Spese per noi inquilini

Buonasera,

Vi scrivo perchè ho bisogno di sapere... abito in condominio di 6 unità con unico proprietario per le 4 unità abitative mentre le altre 2 alle rispettive figlie...questa sera sono stata all assemblea, ma non ho concluso nulla... Mesi fa, sono andata dai sindacati degli inquilini perchè notai che le spese bancarie, postali,cancelleria,onoro amministratore e costo sala assemblee sono stati addebitati a noi inquilini...il sindacato mi rispose dicendomi che dal contratto si avvale alla tabella "g" quindi tutto ciò che ho appena elencato dovrebbe essere il proprietario a pagarlo.Questa sera mi è stato risposto che in questo caso non vale perchè il proprietario dell appartamento in cui sto(la figlia),fa parte della stessa famiglia..(mentre quando andai direttamente nell'ufficio dell 'amministratore,mi confermo ciò che mi stato detto dai sindacati..in più dicendomi che lui sa che non è corretto,ma è il proprietario che vuole far cosi)..ho chiesto pure se ce un decreto e mi è stato risposto che è cosi come diceva lui, Vi chiedo esiste oppure no??

Stamane ho riguardato la chiusura anno ed ho notato che c'erano nella tabella debito riscaldamento le seguenti voci: fornitura acqua-fornitura gas metano- consumo energia- manutenzione ordinaria.

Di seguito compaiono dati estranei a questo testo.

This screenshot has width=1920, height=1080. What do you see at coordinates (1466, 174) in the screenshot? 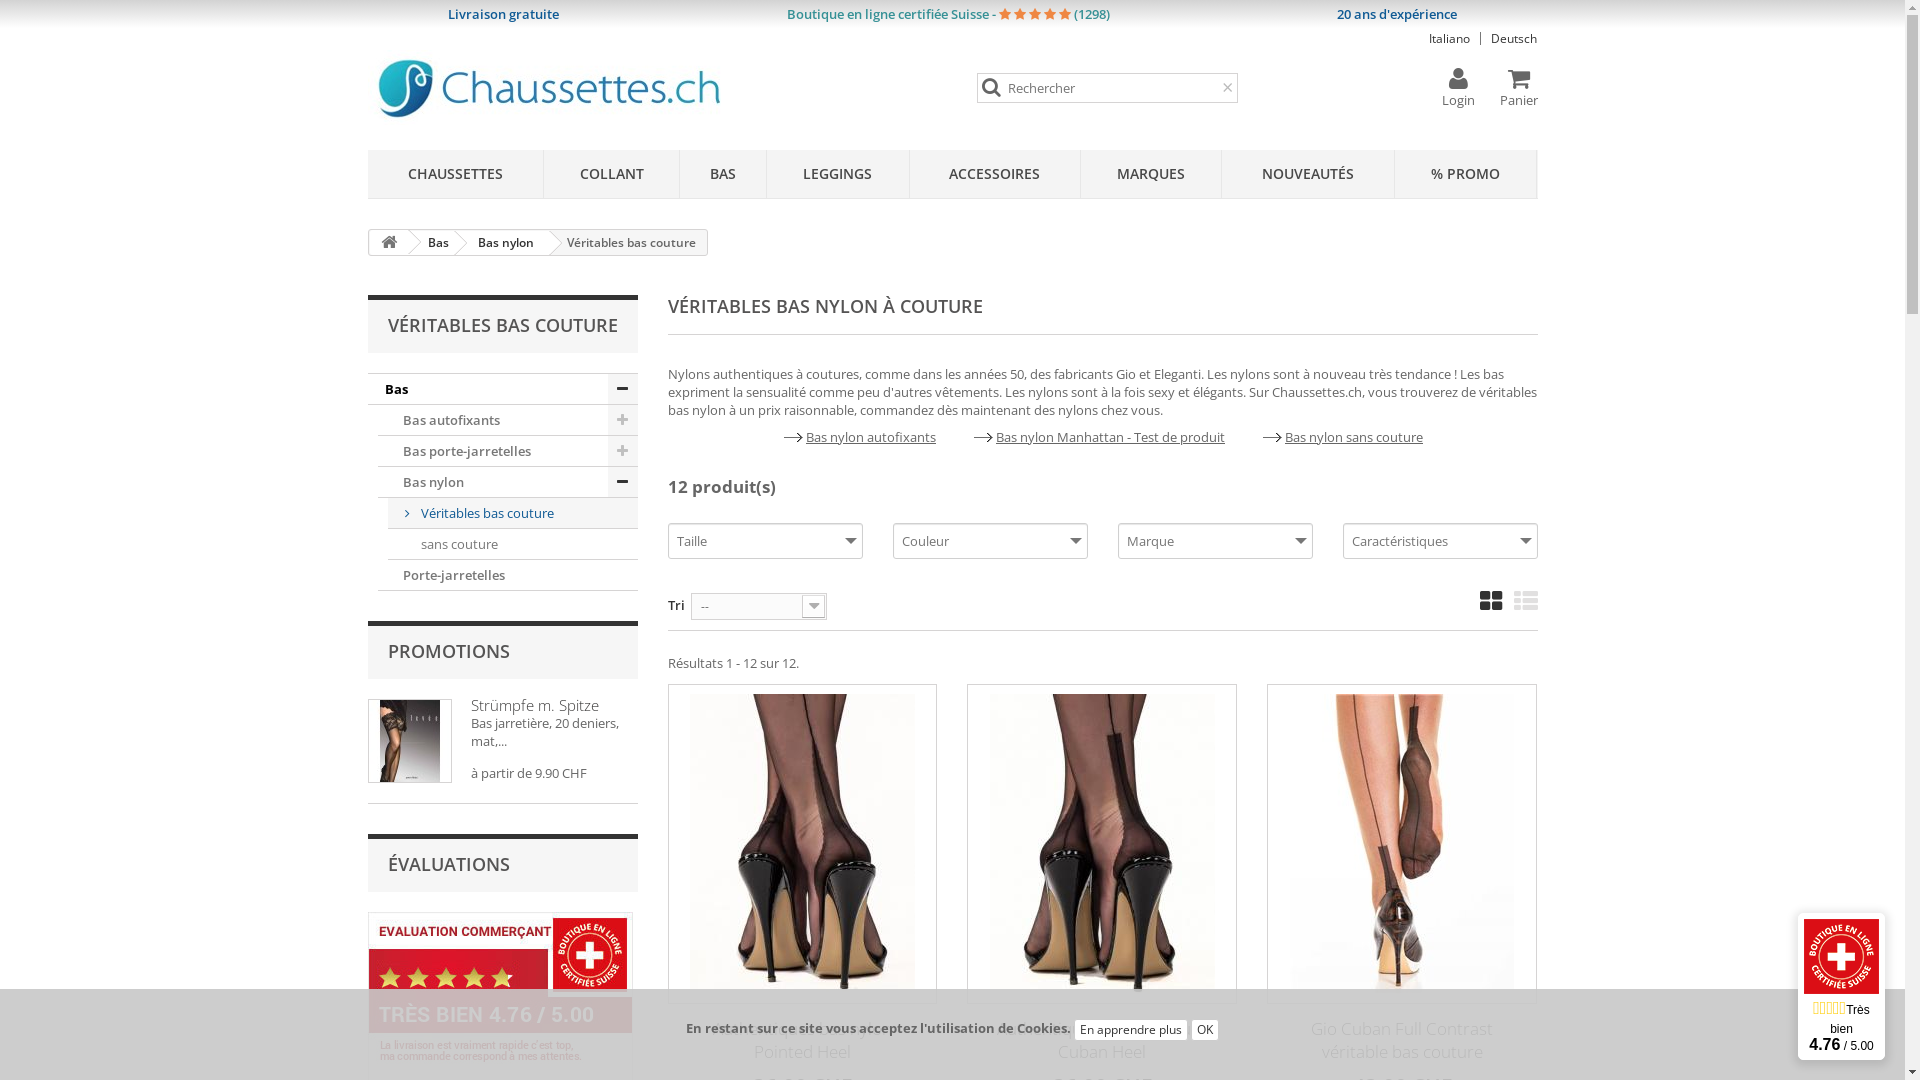
I see `% PROMO` at bounding box center [1466, 174].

Guardo il foglio della ripartizione per le singole famiglie,ma noto che la voce MANUTENZIONE ORDINARIA e CONSUMO ENERGIA non c'era nulla solo ACQUA-ACQUA CALDA-QUOTA FISSA DEL 40%-ORE CONSUMO RISCALDAMENTO..stasera scopro che le due voci ci vengono addebitate come ACQUA CALDA(anche se in ogni appartamento vi sono i due contatori acqua calda e fredda)... infatti non ci ritroviamo le due fatture divise per ogni famiglia,ma bensì altri metri cubi di acqua a parte...ma può essere fatta una cosa del genere??!!

E come fa a calcolare L ACQUA CALDA dal consumo energia e manutenzione ordinaria??

In piu il costo delle forniture Acqua e Gas essendo addebitate al condominio le tariffe applicate sono da NON RESIDENTI...ma come può essere se tutti noi inquilini risultiamo residenti?!!!

Dove mi posso rivolgere??Grazie per la Vostra attenzione...

Modificato Da - vero861 il 25 Set 2012 alle ore 00:24:32

ciao

io devo essere onesto...non ho capito la parte dell'acqua.

 

per il resto...riporta cosa dice il contratto, perchè è quello che fa fede

 

Ribellarsi e ribellarsi ancora, finchè gli agnelli non diverranno leoni

Scritto da vero861 il 25 Set 2012 - 00:14:17:

1) condominio di 6 unità con unico proprietario per le 4 unità abitative mentre le altre 2 alle rispettive figlie

2) il proprietario dell appartamento in cui sto(la figlia)

3) il costo delle forniture Acqua e Gas essendo addebitate al condominio le tariffe applicate sono da NON RESIDENTI

1) Sembrerebbe un Condominio; ha il Codice Fiscale ?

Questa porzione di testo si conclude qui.